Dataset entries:

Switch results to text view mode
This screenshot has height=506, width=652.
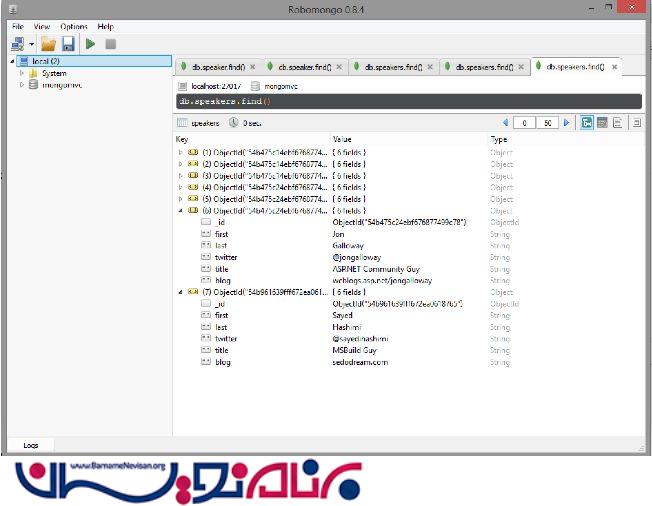pos(618,123)
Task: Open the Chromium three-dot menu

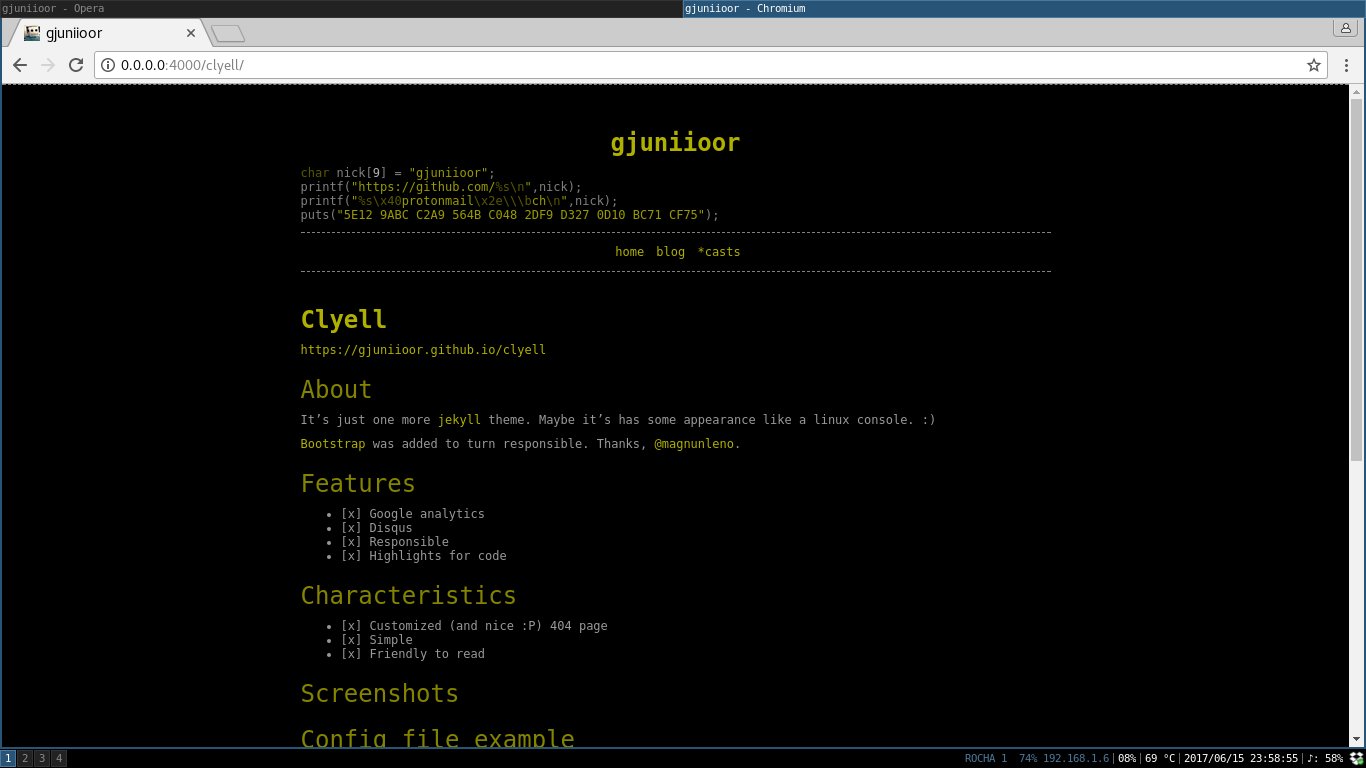Action: tap(1347, 65)
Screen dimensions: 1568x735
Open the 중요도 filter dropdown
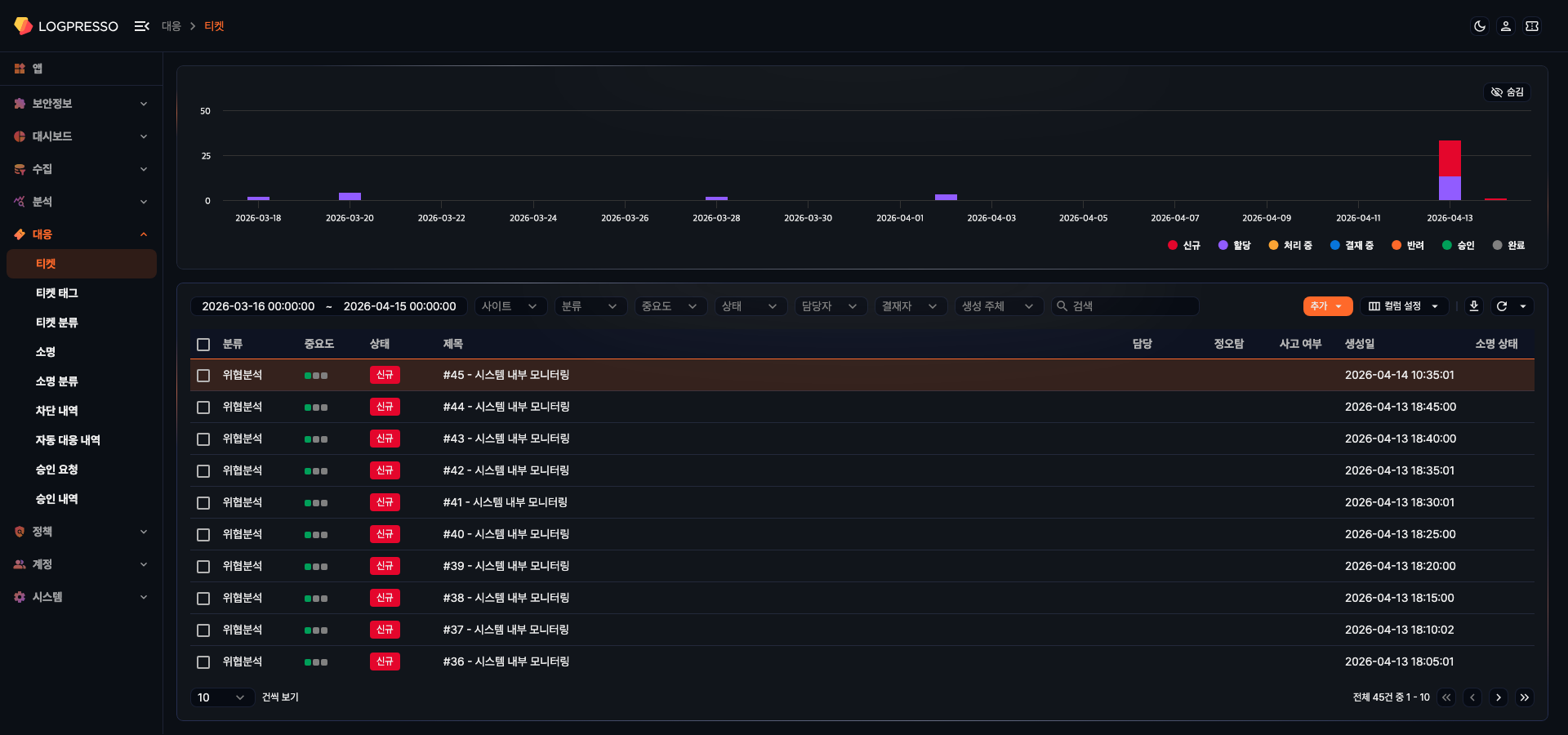669,306
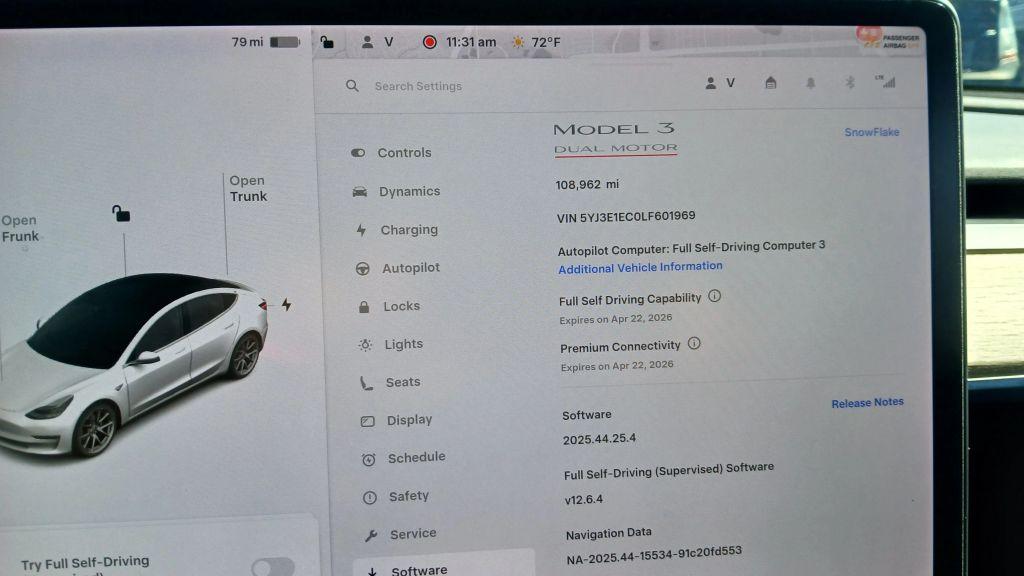This screenshot has width=1024, height=576.
Task: Tap the battery charge level indicator
Action: [284, 42]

** EXERCISE INSTRUCTIONS **
Output exactly the lines from the one that has "Screen dimensions: 1568x735" through the end of the data. Do not include pictures.

** RESULT **
Screen dimensions: 1568x735
Open the 중요도 filter dropdown
669,306
This screenshot has width=1024, height=576.
Task: Tap the battery charge level indicator
Action: [284, 42]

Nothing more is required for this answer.